═════ Extract to read
Framework profiling will be deprecated from tensorflow 2.12 and pytorch 2.0 in sagemaker>=2.
See: https://sagemaker.readthedocs.io/en/stable/v2.html for details.


In [None]:
# Create and fit an estimator
estimator = PyTorch(
    entry_point='train_model.py',
    role=sagemaker.get_execution_role(),
    instance_count=1,
    instance_type='ml.m5.xlarge',
    framework_version='1.11.0',
    py_version='py38',
    hyperparameters=best_hyperparameters,
    debugger_hook_config=debugger_hook_config,
    profiler_config=profiler_config,
    rules=rules
)

In [None]:
# Define the input data channels
inputs = {'training': f's3://{default_bucket}/dogImages/train','testing': f's3://{default_bucket}/dogImages/test'}

# Fit the estimator
estimator.fit(inputs)

INFO:sagemaker.image_uris:image_uri is not presented, retrieving image_uri based on instance_type, framework etc.
INFO:sagemaker:Creating training-job with name: pytorch-training-2024-08-05-03-07-57-927


2024-08-05 03:07:59 Starting - Starting the training job..

In [None]:
job_name = estimator._current_job_name
print('Job name:', job_name)
debug_artifacts_path = estimator.latest_job_debugger_artifacts_path()
print('Debug artifacts path', debug_artifacts_path)

In [None]:
# TODO: Plot a debugging output.
tensorboard_output_config = TensorBoardOutputConfig(
    s3_output_path=f's3://{default_bucket}/tensorboard-output'
)

# Assuming that you have enabled tensorboard in your train_model.py script
estimator.fit(inputs, tensorboard_output_config=tensorboard_output_config)

**TODO**: Is there some anomalous behaviour in your debugging output? If so, what is the error and how will you fix it?  
**TODO**: If not, suppose there was an error. What would that error look like and how would you have fixed it?

In [None]:
# TODO: Display the profiler output
profiler_report_s3_uri = f's3://{default_bucket}/profiler-output/{estimator.latest_training_job.name}/profiler-output/profiler-report.html'
print(f'Profiler report: {profiler_report_s3_uri}')
══════════
→ Set of tasks
[1] In the SageMaker training notebook, what instance type is set for the PyTorch estimator?
[2] Set down everything in the SageMaker training notebook from "Framework profiling will" down to "https://sagemaker.readthedocs.io/en/stable/v2.html for details.", character for character.
[3] Supply the next part of the SageMaker training notebook, picking up after its final line.
═════ Source excerpt
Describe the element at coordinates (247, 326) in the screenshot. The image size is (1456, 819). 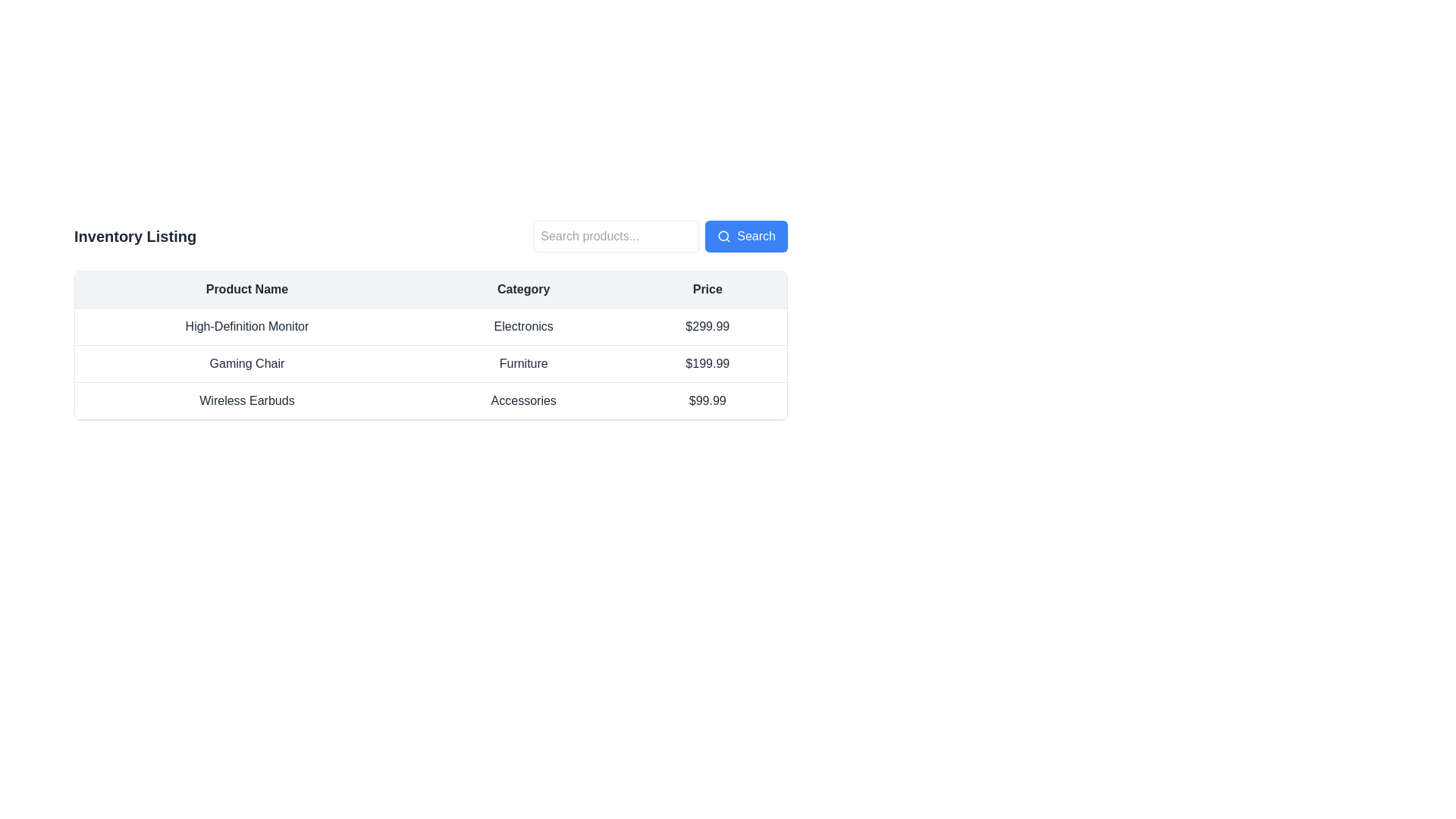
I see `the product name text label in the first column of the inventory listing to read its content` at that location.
══════════
→ Responses by task
[1] ml.m5.xlarge

[2]
Framework profiling will be deprecated from tensorflow 2.12 and pytorch 2.0 in sagemaker>=2.
See: https://sagemaker.readthedocs.io/en/stable/v2.html for details.

[3]
## Model Deploying

In [None]:
# TODO: Deploy your model to an endpoint
predictor = estimator.deploy(
    initial_instance_count=1,
    instance_type='ml.m5.large',
    endpoint_name='dog-breed-classifier-endpoint'
)

# Function to preprocess the image
def preprocess_image(image_path):
    from torchvision import transforms

    preprocess = transforms.Compose([
        transforms.Resize((224, 224)),
        transforms.ToTensor(),
        transforms.Normalize(mean=[0.485, 0.456, 0.406], std=[0.229, 0.224, 0.225])
    ])

    image = Image.open(image_path).convert("RGB")
    image = preprocess(image)
    image = np.expand_dims(image.numpy(), axis=0)
    return image


In [None]:
# TODO: Run an prediction on the endpoint
image_path = f's3://{default_bucket}/dogImages/test/Affenpinscher_00003.jpg'  # Path to your test image
image = preprocess_image(image_path)

# Convert the image to the format expected by the model
payload = np.array(image).tolist()
response = predictor.predict(payload)

# Decode the prediction response
predicted_class = np.argmax(response)
print(f'Predicted class: {predicted_class}')

In [None]:
# TODO: Remember to shutdown/delete your endpoint once your work is done
#predictor.delete_endpoint()